Supplied text:

She breathes to her soldier
Upon his return
From far-off
From far-wide
From worlds away.
Bodies grown together
Like a lifetime.
No letting go.

"You are my home," he whispers back.

I am constantly amazed at the works of God.  I don't believe in coincidence.  We are always in His divine plan.  After writing this post, I was looking through and catching up with my friends on facebook.  I would like to share this video - posted by a friend in Texas.  Timely and beautiful - called Shadow Dance.  

Heavenly Father. you are an awesome God.  Thank you for small reminders, everyday, of you, you who are in charge and in whose hands we live.  Thank you for my husband - for the gift of his being home.  



Monday, April 15, 2013

Bloom



That person is like a tree planted by streams of water,
which yields its fruit in season
and whose leaf does not wither—
whatever they do prospers.
Psalm 1:3

"Mom, it's purple flowers.  The tree."  We were driving to church.  My daughter was being her observant self.  She has been extra vigilant lately, watching the news in the mornings - keeping her eyes and ears open for the daily forecast.  Definitely a warm-weather girl, she was really excited to get into her shorts drawer last week - shorts and t-shirts.  And sandals.  Funny girl -  she shows me how the pink in the plaid of her shorts matches the pink shirt she's picked out, that matches the pink sandals... Where did she get that (I'm rolling my eyes, here...)

One of the discussions my husband and I have on a fairly regular basis, is about where we are going to retire.  This last move was a hard one.  We left a house we loved, a house we had worked on - made to fit our wants and needs - to start over again in a new place.  I remember talking with my sister about the impending move.  She was telling me that the thought of moving boggled her - having to set up a house, establish - new friends, new schools, new church, new, new.  Silly me.  I told her that home isn't a place - it's not the bricks, wood, plumbing, and yard.  It's not the house.  It's the people - the family; it's bringing out and putting up the keepsakes that travel from place to place.  The pictures, the books, the familiar...

So, we moved into a house - a rental.  And we should be happy.  We have our stuff - we both have jobs.  My daughter has been able to establish a schedule that she likes.  It's not a small house.  It has a big yard - with trees, and grass.  It has a big driveway.  It's not too close to neighbors; it's not too far from shopping and amenities.  It's in a safe neighborhood.  We thought - two years.  We can make it work for two years.  Yet....

Exercises:
A: Write out the portion of the blog excerpt about home and moving starting at "Heavenly Father. you" and ending at "his being home.".
B: Extend the blog excerpt about home and moving, picking up after its final sentence.

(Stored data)
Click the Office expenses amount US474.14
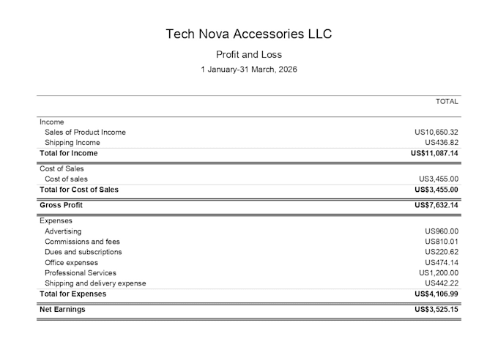The image size is (498, 350). pyautogui.click(x=442, y=263)
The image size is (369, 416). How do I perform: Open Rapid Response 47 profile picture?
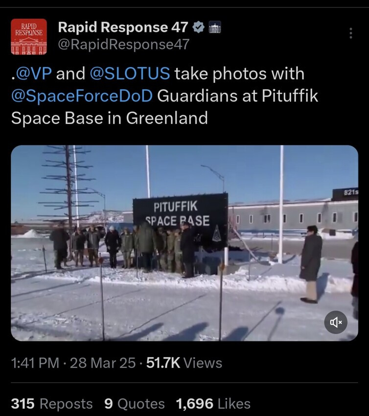(29, 37)
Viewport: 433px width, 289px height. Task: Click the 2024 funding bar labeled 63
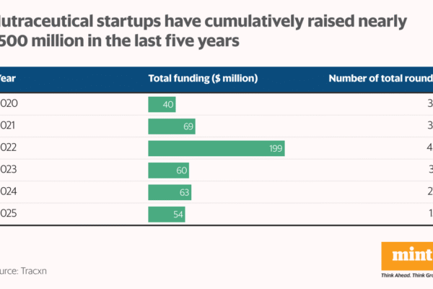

Responses per task:
A:
Heavenly Father. you are an awesome God.  Thank you for small reminders, everyday, of you, you who are in charge and in whose hands we live.  Thank you for my husband - for the gift of his being home.

B:
We've been struggling with this house.  It doesn't belong to us.  We can't change the things we want to change.  There is no flow - the rooms are choppy and isolated.  We have made the house work for us, but it doesn't fit us...  Everyday, we think two years...

We love this area.  It fulfills a lot of our family wants and needs.  I like four seasons.  The area has four seasons.  My husband and daughter like warmth.  Spring, summer and fall stay fairly warm - winter is short.   It's close to the things we need - a good church, a military base, a good school district, active adult programs for my daughter, proximity to interesting locations - the beach, historical sites, cities.  The people are friendly.  There are lots of outdoor recreation opportunities... We love this place.

We're in the process of looking for a house to buy.  Something that fits.  Something that will be a home for us - a place of refuge.  These trees fascinate me.  I was impressed with their fall colors last autumn.  I enjoyed the tracery of their bare branches during the winter.  I relish the neon green of the leaves that are now pushing through the spring buds.  The variety and intensity of the colors blooming amaze me.

About two states ago, as I was leaving a 'dream job' for our move to Texas, I was told to bloom where I was planted.  That's what these trees are doing - glorious leaves and blossoms.  That's what we need to do here - God is preparing a place for us - a sanctuary.  We may find it soon, we may not.  Our job, my job, is to bloom where we're planted.  Home is not this house - home is us.  It's time to appreciate those purple flowers with new eyes.  Eyes of gratitude.  And praise.

Thank you, God.  For providing us with this home, this place, this opportunity.  Help me to choose joy.